The Lady with the Pen
The Saturday before Christmas 1868, Eliza Greatorex (1819–97) held her last reception of the year in her “pleasant studio” in the Dodworth Building, No. 212 Fifth Avenue.1 At these gatherings, attendees enjoyed the unique opportunity to meet the artist and see her art displayed in her workspace. This evening, fifteen pen-and-ink drawings hung as an ensemble, “and they represent, for the most part, old and picturesque churches and buildings in the suburbs of New York that will soon be swept away, if they have not already disappeared.” Among them was Taking away the Church of the Puritans, Union Square, which viewers could have recognized from recent coverage in the press. Located at Union Square and Fifteenth Street, the church had been built in 1846–47 by James Renwick, Jr., one of the country’s leading architects. Its minister, Rev. George B. Cheever, made it famous for his fierce onslaughts upon slavery, delivered from its pulpit, which he published in books such as God, Against Slavery.2 It was also the site of the first post-war Women’s Rights Convention, May 19, 1866. Yet by June 1868, The New York Times reported that “workmen are busy removing the famous Church of the Puritans, in order to make room for a costly and imposing structure for Tiffany & Co.”3
Some of those who passed through her studio that evening surely asked questions about the rationale behind the drawings. Like most projects, its beginnings were difficult to pinpoint precisely, but probably the experience of watching the city change slowly before her eyes crystallized in the destruction of a single, favorite building. The loss of the Church of the Puritans was a terrible waste; the building was only twenty years old and already held an important place in the history of American architecture. But for the daughter of a Methodist minister, the ravaging of a church to make way for a palace of commerce was especially disturbing. In a last-ditch effort to salvage something of the historic edifice, materials were numbered and reused to construct the Fifty-Third Street Baptist Church.4 Greatorex drew it “in the process of removal,” when it “assumed the most picturesque appearance,” as she explained. The key to her interpretation lay in her chosen perspective, “seen through the trees of the park in Union Square,” when “it reminded one of the ruins of an English abbey.”5 Framing her view with foliage, she transformed present into past and drawing into an act of visual preservation.
Along with subject matter, technique was also at issue. Greatorex had featured a sequence of pen-and-ink drawings at the Dodworth reception when the majority of her colleagues were displaying salon-worthy paintings. This was a risky move. Painting was the medium where artists proved their mastery. She was only just being recognized as a pioneering woman painter, and here she was stepping away from that to showcase her drawings, which in the artistic hierarchy were long deemed inferior. Throughout the history of art, they had been used as a form of shorthand or preliminary study, or associated with the lady amateur. That attitude began to change slowly in the early decades of the nineteenth century, during what Peter Marzio has termed the “Art Crusade,” when the English-speaking world witnessed a flood of drawing manuals. These were instruction books intended primarily for the general public, through which “promoters sought to build an artist democracy of citizen artists: a nation of draftsmen.” The efforts of popular American authors Rembrandt Peale, John Gadsby Chapman and others were buttressed by the publication of John Ruskin’s influential Elements of Drawing (1857), which recommended a course of drawing directly from nature. These endeavors assured a populace educated in the rudiments of drawing and an appreciation of their mastery.6
Until the last quarter of the nineteenth century, however, drawing saw only limited application as an independent form of pictorial representation. This depended on another shift in the art world: the elevation of the artist’s study or first impression of nature as the endpoint of artistic production. The taste for the immediate and fragmentary led to the display and collecting of artist’s sketches, an emphasis on plein-air printmaking by James McNeill Whistler and others during the etching revival, and the rise of French Impressionism. By the Centennial, a new age of graphic arts was dawning. Exhibitions began to be devoted to works in black and white, watercolor and sketch clubs proliferated, and there was a growing market for works on paper. Greatorex was in the vanguard of those artists who aimed to convince audiences of the merits of drawing, to invert the conventional privileging of painting over drawing. She seemed to be succeeding, as a critic for The Aldine soon recognized: “We know of nothing better … than the pen-drawings of Mrs. Eliza Greatorex, who may be said to have introduced this particular branch of the limner’s art among us. Her drawings are a revelation of what a skillful hand can accomplish in black and white.”7 Her work represents a complex synthesis of measurement, mobility and memory.
+++++
- **SHORT EXERCISE**
Can you carry on the essay about Eliza Greatorex and her pen-and-ink drawings, beginning right after its last sentence? The material from here on comes from an unrelated source.

- **AVAILABLE DATA**
+++++
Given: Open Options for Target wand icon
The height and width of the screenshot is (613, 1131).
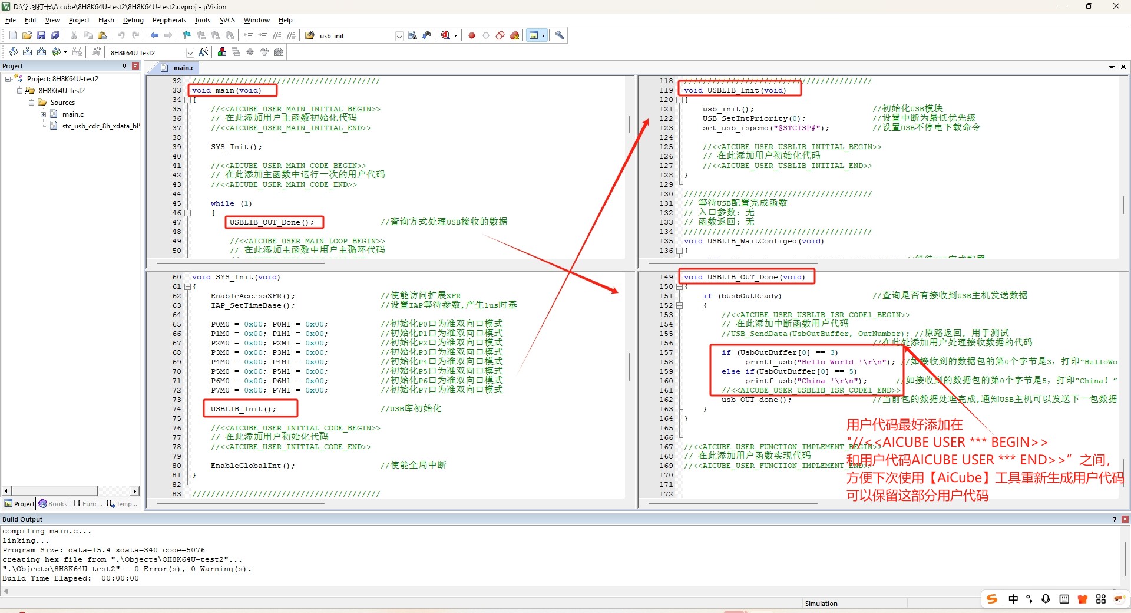Looking at the screenshot, I should coord(203,52).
+++++
- **REPLY**
Painting is sensate, intended to convey the look of a place via form and color. Fine art painting had to accommodate the specifics of place to an idealized notion of what and how a picture should look, to balance the real and the ideal. Drawing, by contrast, is more particular, and in a sense more conceptual. When Greatorex sat before her motif and sketched its contours in ink on paper, she was engaged in a form of surveying. The act of drawing is a way of measuring of space. She repeatedly referred to the challenges of finding the compelling subject, positioning herself optimally before the motif and getting it right. She would return to the site repeatedly to compare her drawing to the reality before her. She was translating a world perceived in volume and color into an image done in black and white contours. She obviously found it liberating, as she continued her pen-and-ink drawing for the next eight years, which led into her participation in the etching revival thereafter.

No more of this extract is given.